The college frenzy has made me think a lot more about our educational belief system and its relation to the lifetime success of my own two preschoolers.

Like many parents, I wish for my kids to be curious and passionate about the world around them. I wish for them to find purpose and embrace it, and to tackle important problems with creativity and drive. I also wish for them to enjoy what they’re doing along the way, and feel pride and fulfillment in the end — that what they’d done really mattered, and made the world a slightly better place. It doesn’t matter to me so much which path they pursue, but I hope it has these elements.

So what role does formal education have in achieving this? I believe formal education is important, though today’s distorted embracement of education is dangerous and counterproductive. When I think about my kids’ success (or lack thereof), I believe the most outstanding factors will have less to do with which grade school or college they go to, and a lot to do with how inquisitive, determined, self-directed, socially connected and adaptive they become. It will matter a lot that they find quality mentors and peers to inspire, nurture and guide them. Parenting is perhaps the biggest factor.

The danger of our education system, in the U.S. where we live, not only is that it so often fails to do these things, but we overemphasize the stakes in the latter years, when kids are already molded and set in their ways. If our society and government institutions really cared about education, they’d reverse emphasis toward the earliest, most formative years — say, one to six years of age. These are the most hectic years in which parents — amidst one of the most stressful, life-changing and financially pressing times — struggle just to secure decent, reliable childcare, let alone maximize later childhood development and education.

Then, we have a checkered mix of public grade schools, often corrupted by politics, outdated tenure policies and infatuation with standardized testing and “averages”. The unquestioned yardstick of success is to drive achievement on government-sanctioned tests, with a close eye on the rate at which students propel into “elite” colleges and universities.

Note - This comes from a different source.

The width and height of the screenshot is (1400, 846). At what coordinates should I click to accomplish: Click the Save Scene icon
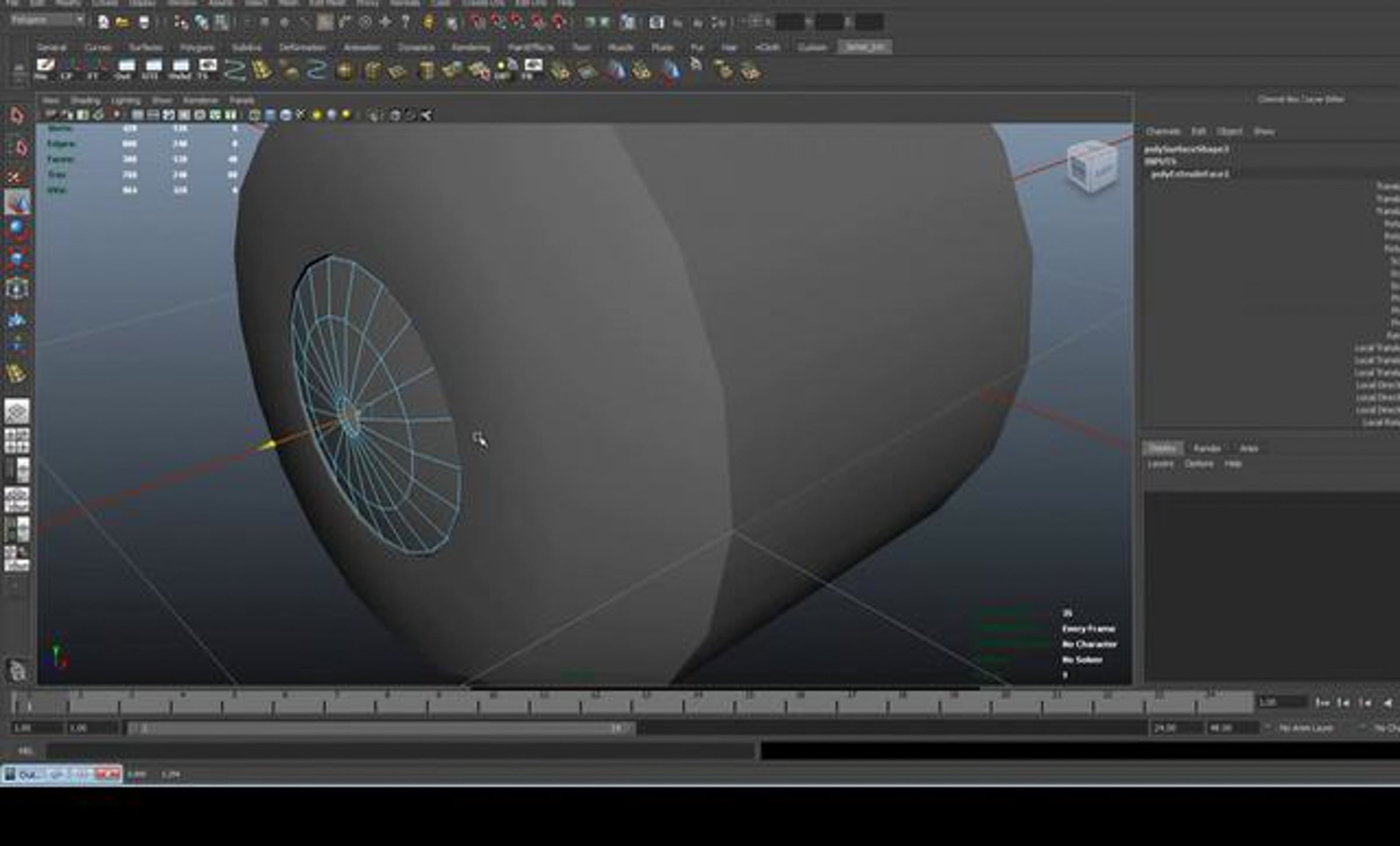144,23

Then there is higher education. Considered the most promising path to success — as if what happened before mattered less — families invest two years into the college search and admissions process. Then they spend tens of thousands of dollars — and increasingly hundreds of thousands — for the kids to attend. Governments subsidize loans, enabling more people to attend and pay ever higher tuition fees, resulting in ever more aggressive recruitment among profit-driven educational institutions. “Elite” higher educational institutions are creating unnecessary hysteria and a perception that there is a scarcity of opportunity. Are these institutions really creating successful people through education, or are they just very good at selecting students likely to achieve?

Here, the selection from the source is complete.